Tilda All Day Is Brooklyn's Best New Breakfast Spot
Take cues from Brooklyn's best new breakfast spot and make Welsh rarebit
Breakfast fare has always been a big thing in Samantha Safer's life.
"I grew up in Jersey, so breakfast and diner fare . . . two o'clock in the morning, two o'clock in the afternoon, 10 o'clock in the morning. It doesn't matter what time, breakfast is a huge part of New Jersey."
These days, she co-owns Brooklyn's newest breakfast destination, Tilda All Day, a sun-filled sweet cafe/restaurant in Clinton Hill, along with business partner Danny Nusbaum, whose family owns a New York bagel business and who jokes that he grew up in "bagel land."
But their "seven-day-a-week all-day, every-day brunch spot, but without it being brunch," as Safer describes it, serves a menu that's far from diner pancakes and bagels. Rather, chef Claire Welle offers a series of regularly changing relaxed breakfast-leaning plates that can be eaten anytime of day.

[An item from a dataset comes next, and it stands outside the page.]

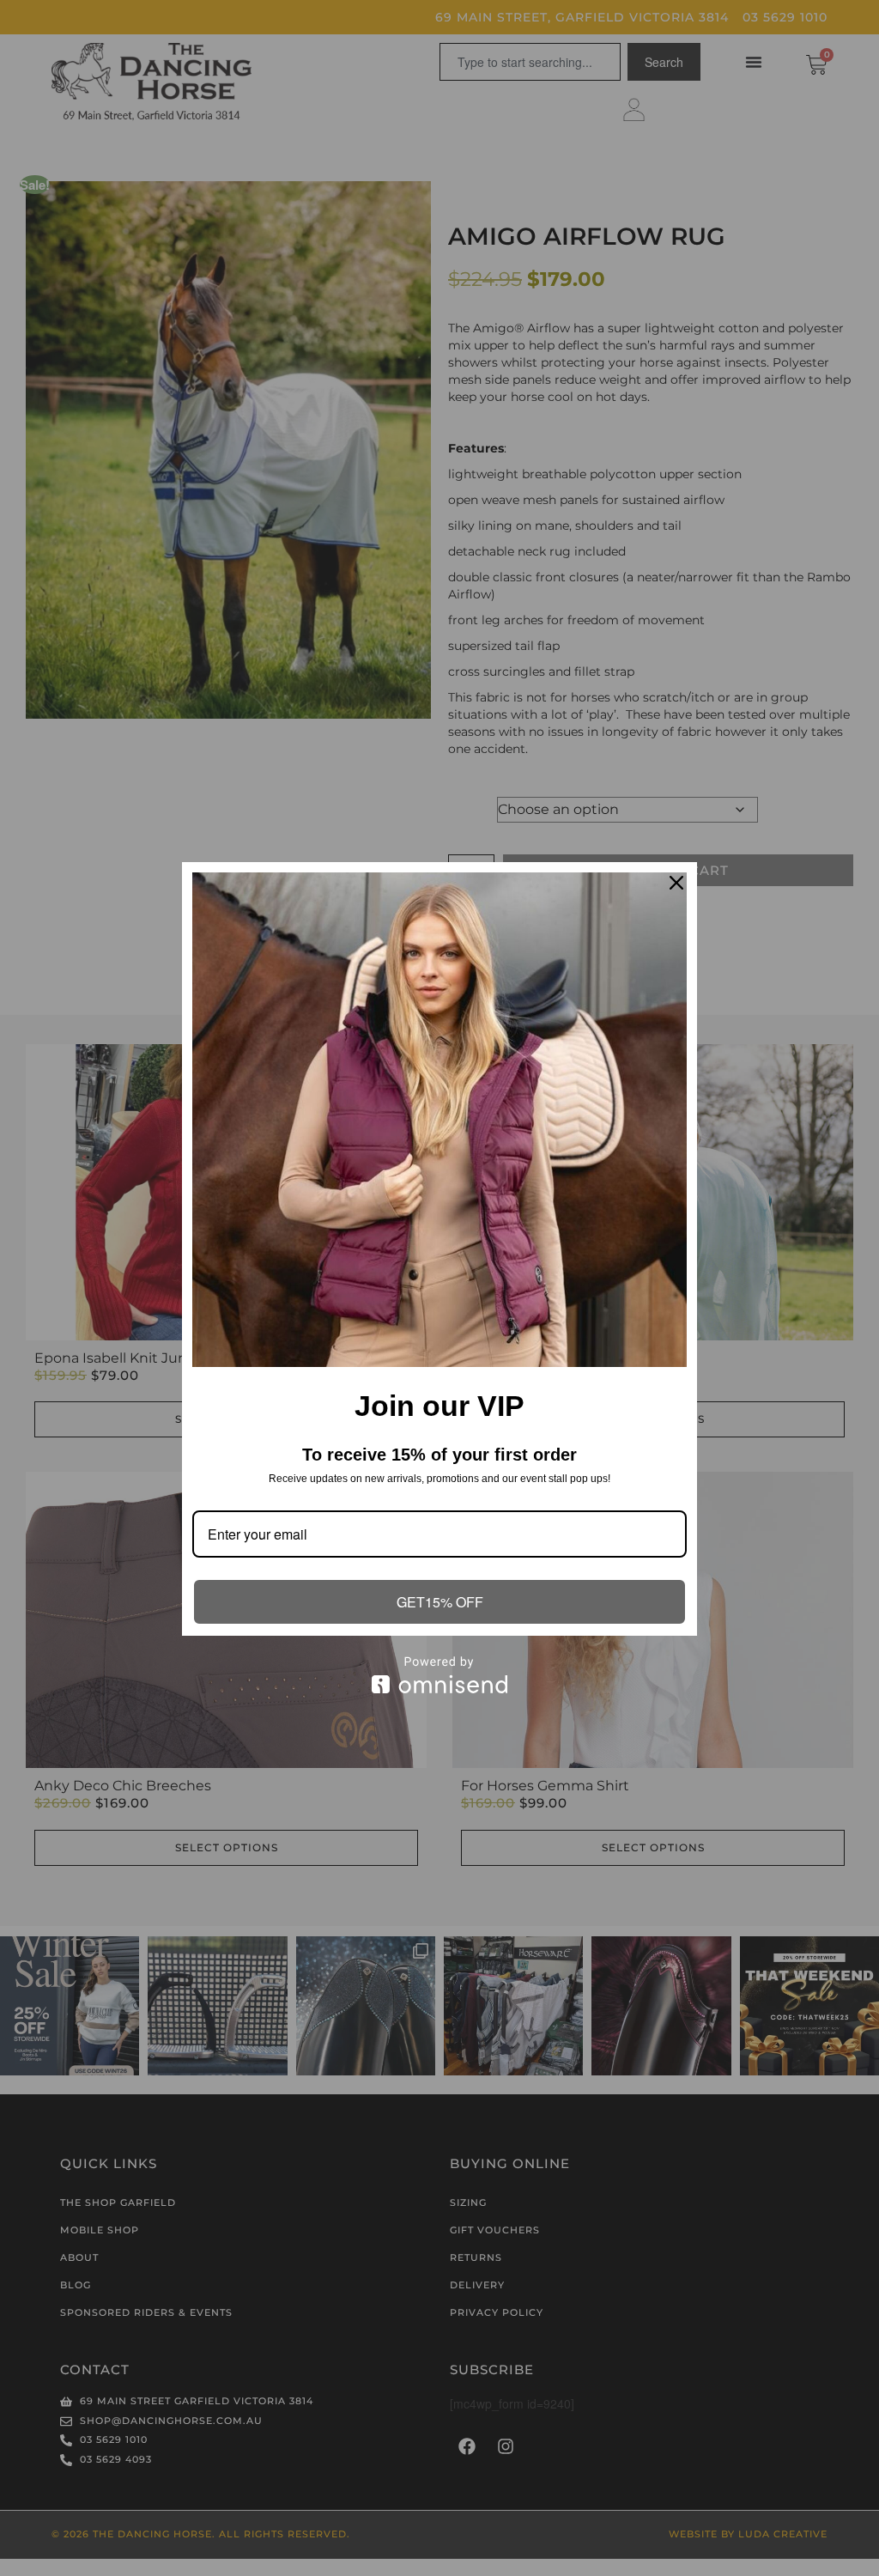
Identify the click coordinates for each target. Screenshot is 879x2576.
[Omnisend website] (439, 1675)
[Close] (676, 882)
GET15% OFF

There's a slice of brioche tucked under a blanket of melted Emmental cheese, a pile of maitakes and a sunny-side-up egg, and a silken chicken liver mousse that comes with a salad of apples, celery and cashews dusted in vadouvan. An egg sandwich makes an appearance, as does a fried chicken number, served—sans shame—starting bright and early for those days when (ahem) you just need it. And in the New Year, the team will debut a decadent Welsh rarebit (see the recipe), a thick slice of toast topped with melted aged cheddar laced with ale and Worcestershire sauce, and sprinkled with a bright celery-leaf and scallion salad.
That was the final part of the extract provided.